2.       Plan with your co-workers activities for the coming week.

·         Make a list of believers and congregations that you cannot visit very often.

·         Discuss together what they need to learn from you.

·         Pray for each of them.

·         Write a letter to them to encourage them, like Paul did. Let all of you sign the letter.

3.       Plan with your co-workers the up-coming worship time.

·         Let the believers recite from memory favorite verses from the Epistles.

·         Let five adults represent James, Peter, John, Jude and Paul.
Introduce yourselves as suggested below.

James:  “I am James, the flesh and blood brother of our Lord Jesus Christ. I was an overseer of the believers in Jerusalem, and had a constant struggle with Jewish believers who wanted to go back to the Old Testament Law, instead of trusting in the unearned grace of our Lord’s New Covenant.”

Peter:   “I am Peter, the fisherman. I soon saw that Jesus fulfilled the prophecies about the promised Messiah. I saw the Holy Spirit come upon the first non-Jewish believers in the city of Cesarea. That was wonderful! However, it raised serious questions among the Jews in Jerusalem.”

John:     “I am John. I wrote so that all people could know for sure the things that I witnessed. I saw the Holy Spirit descend on Jesus like a dove when He was baptized, and heard the Father’s voice thunder from heaven. I saw Jesus after He rose from the dead.”

Jude:     “I am Jude. I was Jesus’ brother also and grew up with Him in Galilee. I was amazed when He first worked miracles. Like the other people of Nazareth, I found it hard to believe. But I soon saw that he was the Son of God because of what He said and did.”

Paul:      “I am the apostle Paul. I was a strict Pharisee and hated believers in Christ. I persecuted them cruelly, until Jesus revealed Himself to me on the road to Damascus. Seeing Him in His glorified form left me blind for a long time. Now I serve Him only.”

·         To introduce the Lord’s Supper read 1 John 1:7-10. Explain that we confess our sins truthfully to the All Holy One before taking the Lord’s Supper, knowing that He washes away our sins with the powerful, cleansing blood of our Lord Jesus Christ.
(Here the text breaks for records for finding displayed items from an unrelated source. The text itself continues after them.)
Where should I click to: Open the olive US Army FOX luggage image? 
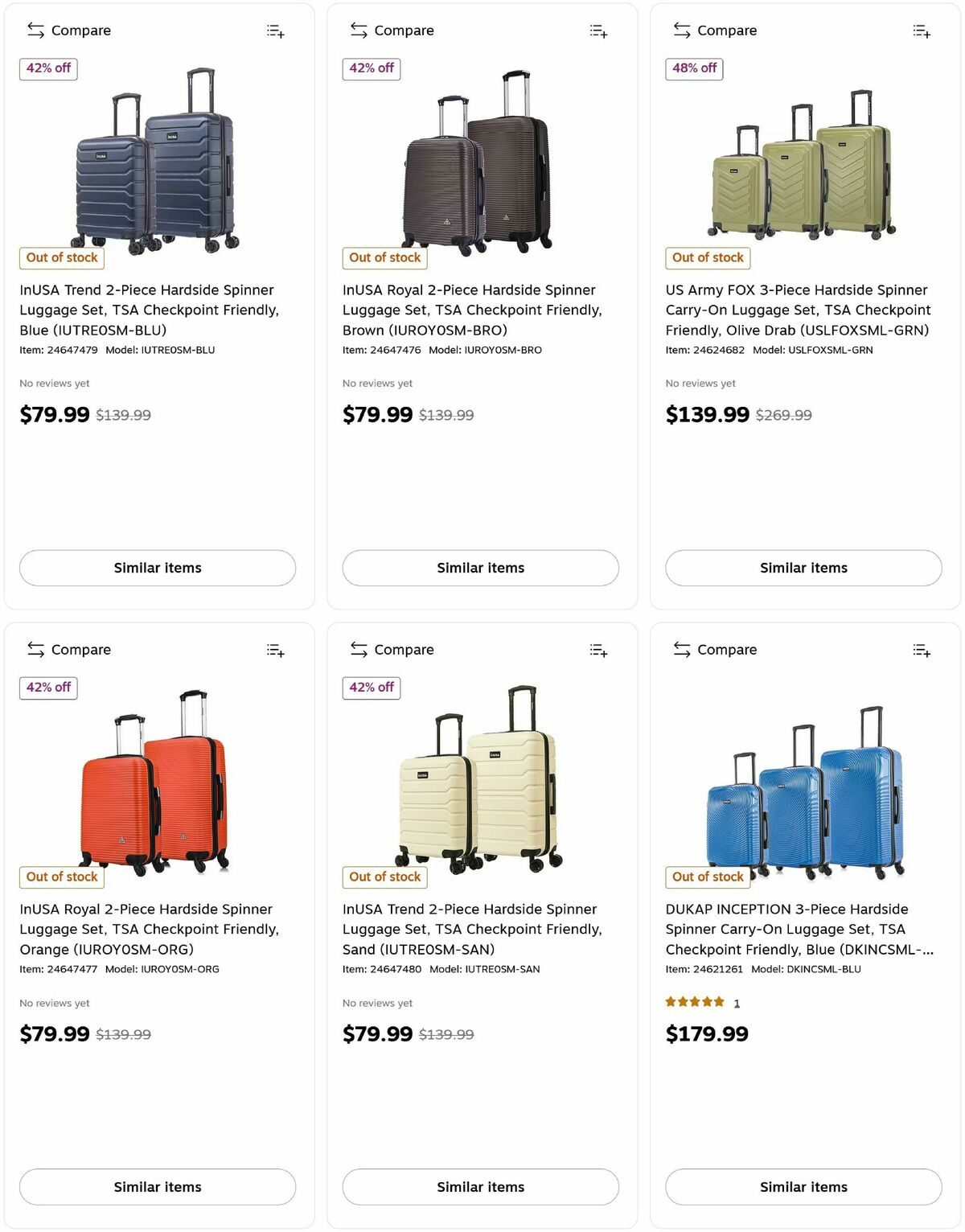[x=803, y=165]
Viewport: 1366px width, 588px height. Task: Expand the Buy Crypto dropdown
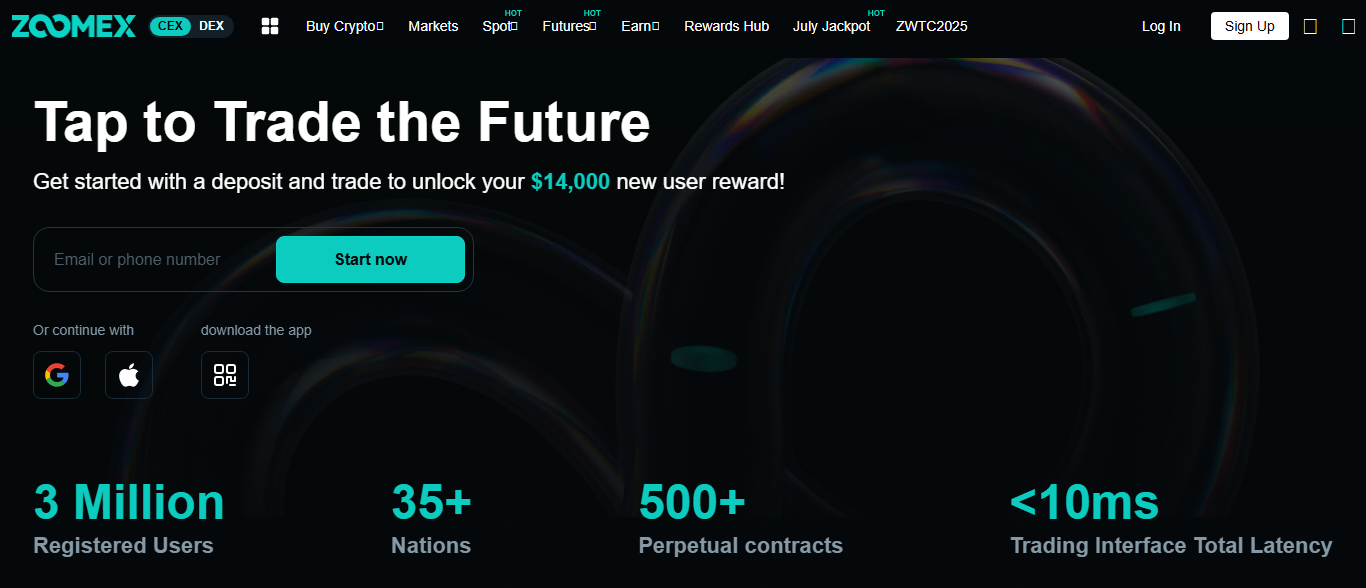344,26
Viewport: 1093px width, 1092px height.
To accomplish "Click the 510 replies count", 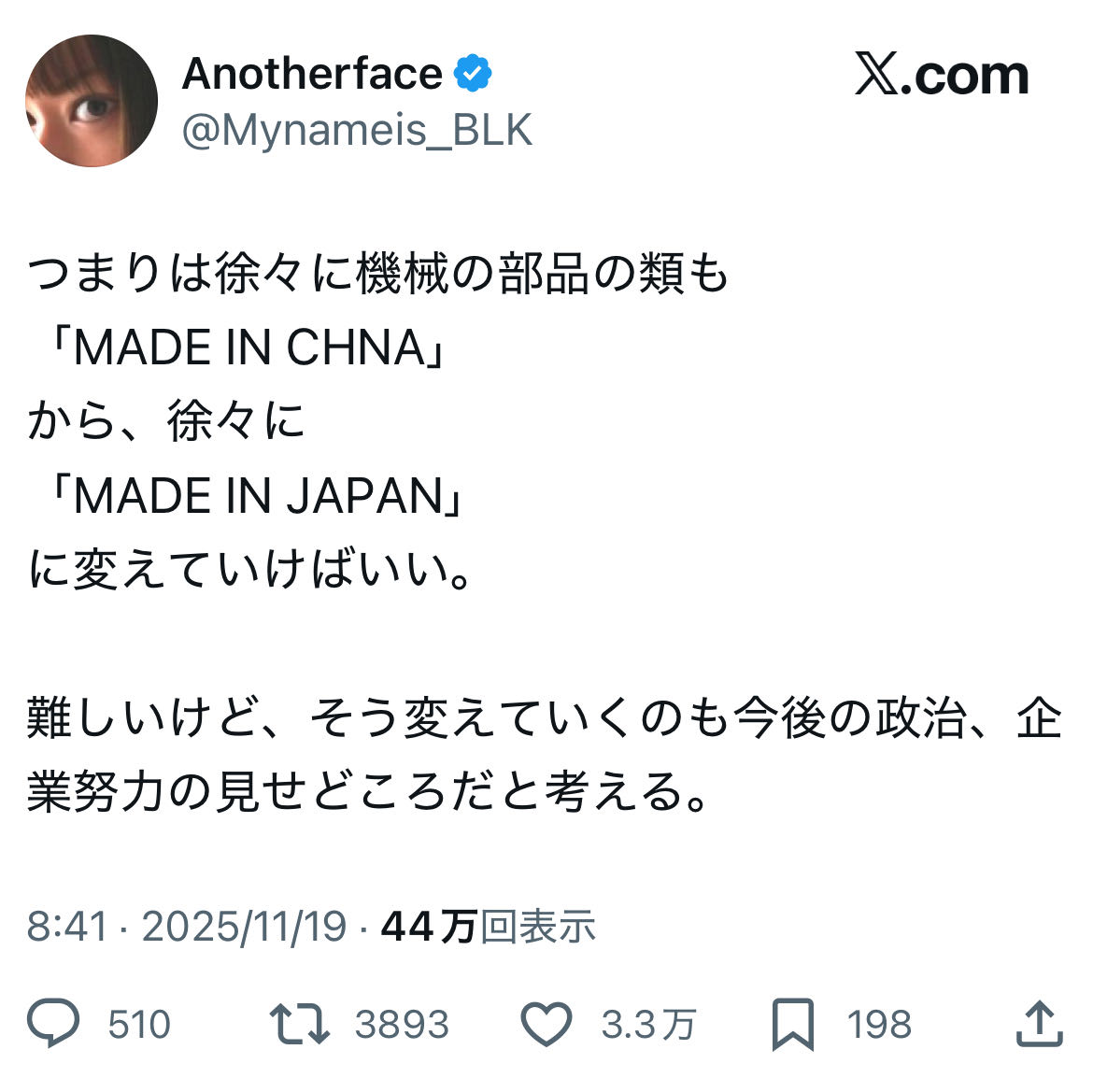I will coord(139,1025).
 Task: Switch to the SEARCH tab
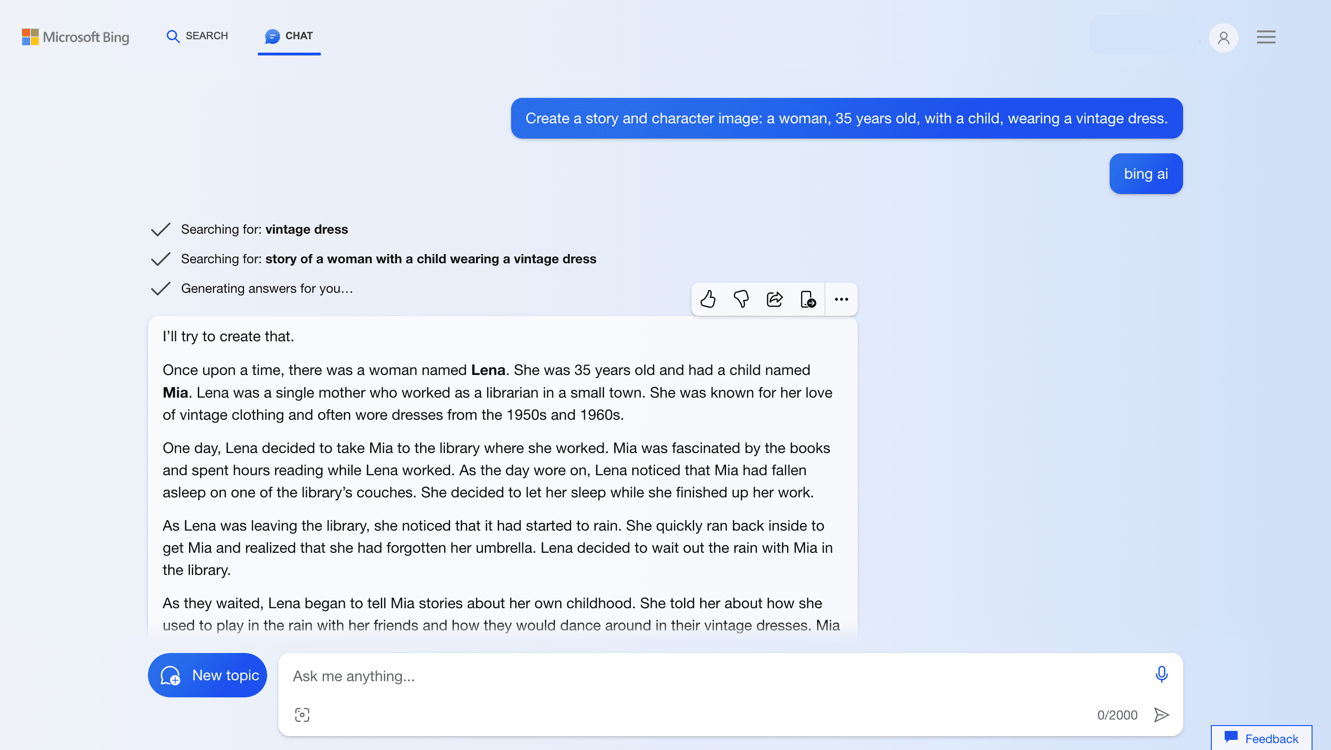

·         Let believers give testimonies of praise about how their lives have been blessed by following the teaching of the Apostles’ letters.

·         Form groups of two or three people, to discuss the truths they have just learned about the New Testament letters, pray, confirm activity plans and encourage one another.

·         Those who teach children should read study #42 for children.